When Dwight Howard played through his torn shoulder labrum in 2013, it was only after Lakers athletic trainer Gary Vitti got him in a resistance shirt from AlignMed, a company based in nearby Santa Ana, California, and also got it cleared by the NBA as a medical device.
Many NBA players have worn it since, including Pelicans teammate Eric Gordon. It's also worth noting that Howard's injury was mild enough that he never needed surgery to repair the labrum, an indication that rest could similarly help Davis now.
It's jarring, but not stunning, that Davis' injury didn't come to light earlier. To think no one noticed, discovered or dug out the truth for so long on what is going on with a prominent NBA player? Undeniably weird.
But the New Orleans Pelicans, under the leadership of Saints owner Tom Benson, lean toward an NFL-style approach with injuries: Why reveal anything you don't need to?
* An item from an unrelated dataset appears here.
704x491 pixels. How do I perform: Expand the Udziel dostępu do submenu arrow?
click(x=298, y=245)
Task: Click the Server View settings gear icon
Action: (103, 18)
Maybe it made some sense that Davis and the Pelicans didn't want anyone to know, so that opponents didn't pull his arm back or pound him in the post any more than necessary. But certainly all those who saw New Orleans as a Western Conference playoff team and Davis as a leading NBA MVP candidate would've shifted gears if they knew that Davis' body wasn't right heading into the season.
But now we are left still wondering what lies at the heart of Anthony Davis.
Should we applaud Davis now for showing restraint and not putting his knee and shoulder through more games this season in pursuit of the potentially $23 million escalator clause in his contract if he makes the All-NBA first, second or third team?
Or should we view him stepping aside—he said the knee has been bothering him for a while, but still scored 19 points before sitting at halftime of his final game, and he put up 27 two days before that—as still another indication that Davis doesn't believe in himself and possess the mental willpower that other superstars do?
No one can quibble with his ability to deal with pain now, but loving to play the game isn't the same as being able to will yourself and motivate teammates to a higher level.
Still, Davis figures to make the All-NBA third team at forward behindKevin Durant, LeBron James, Kawhi Leonard and Draymond Green anyway. And some will give Davis extra points by voting for him at center, too, a position he played roughly half the time last season under Monty Williams.
History is also on his side. Davis made the first team at forward last year playing 68 games, and DeMarcus Cousins made second team in only 59 games last season.
Nevertheless, an All-NBA honor and a massive financial reward won't change what a disappointment this season was for Davis. Shoulder or not, the limited growth Davis showed as a leader for an injury-riddled but uninspired Pelicans team was the story of their season.
Perhaps this multimonth break from basketball to recover is just what Davis needs to gain a new perspective of his own. He's young enough to make this a footnote in a Hall of Fame career.